Custom Telemetry Integrations

Beyond OpenTelemetry, Tasker's event system enables easy integration with any observability or monitoring service:

Creating Custom Metrics Subscribers

Tasker now provides specialized tooling for metrics collection:

# Generate a specialized metrics subscriber with helper methods
rails generate tasker:subscriber metrics --metrics --events task.completed task.failed step.completed step.failed

# Generate a regular subscriber for other integrations
rails generate tasker:subscriber pager_duty --events task.failed step.failed

The --metrics flag creates a specialized subscriber with:

Built-in helper methods for extracting timing, error, and performance metrics
Automatic tag generation for categorization
Examples for StatsD, DataDog, Prometheus, and other metrics systems
Safe numeric value extraction with defaults
Production-ready patterns for operational monitoring

Creating Custom Subscribers

For non-metrics integrations, use the regular subscriber generator:

Example Custom Integrations

Metrics Collection (Using Helper Methods):

class MetricsSubscriber < Tasker::Events::Subscribers::BaseSubscriber
  subscribe_to 'task.completed', 'step.completed'

  def handle_task_completed(event)
    # Use built-in helper methods for standardized data extraction
    timing = extract_timing_metrics(event)

§ **SOURCE DATA**:

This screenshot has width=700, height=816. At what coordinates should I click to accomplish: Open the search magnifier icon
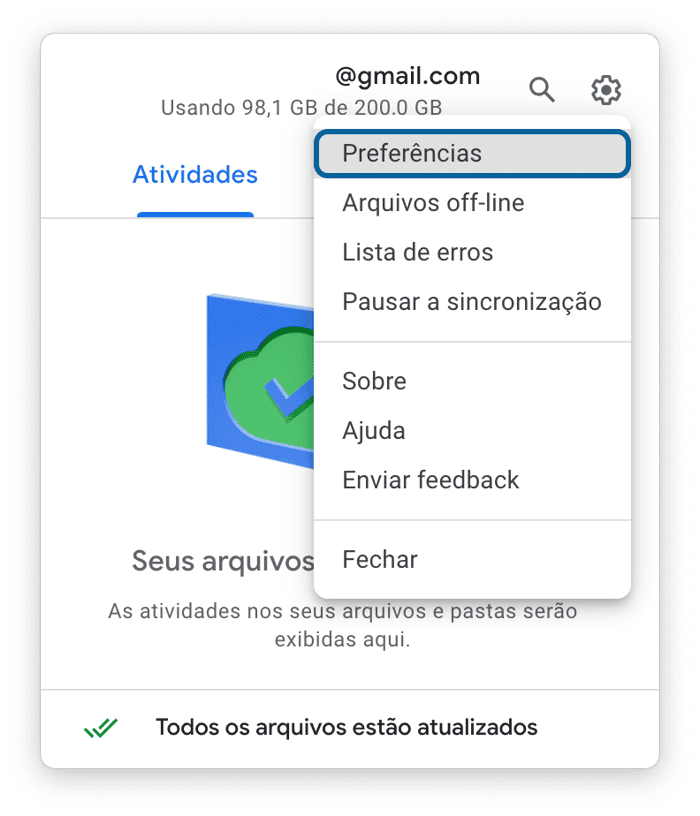coord(541,90)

§ **WRITTEN PROBLEM**:
In the text on custom telemetry integrations, why is the --metrics flag left out of the command that generates the pager_duty subscriber? Answer in one to three sentences. Use nothing but the text to answer.

§ **THE RESPONSE**:
The --metrics flag creates a specialized subscriber for metrics collection, while pager_duty is one of the "other integrations." For non-metrics integrations, the text says to use the regular subscriber generator instead.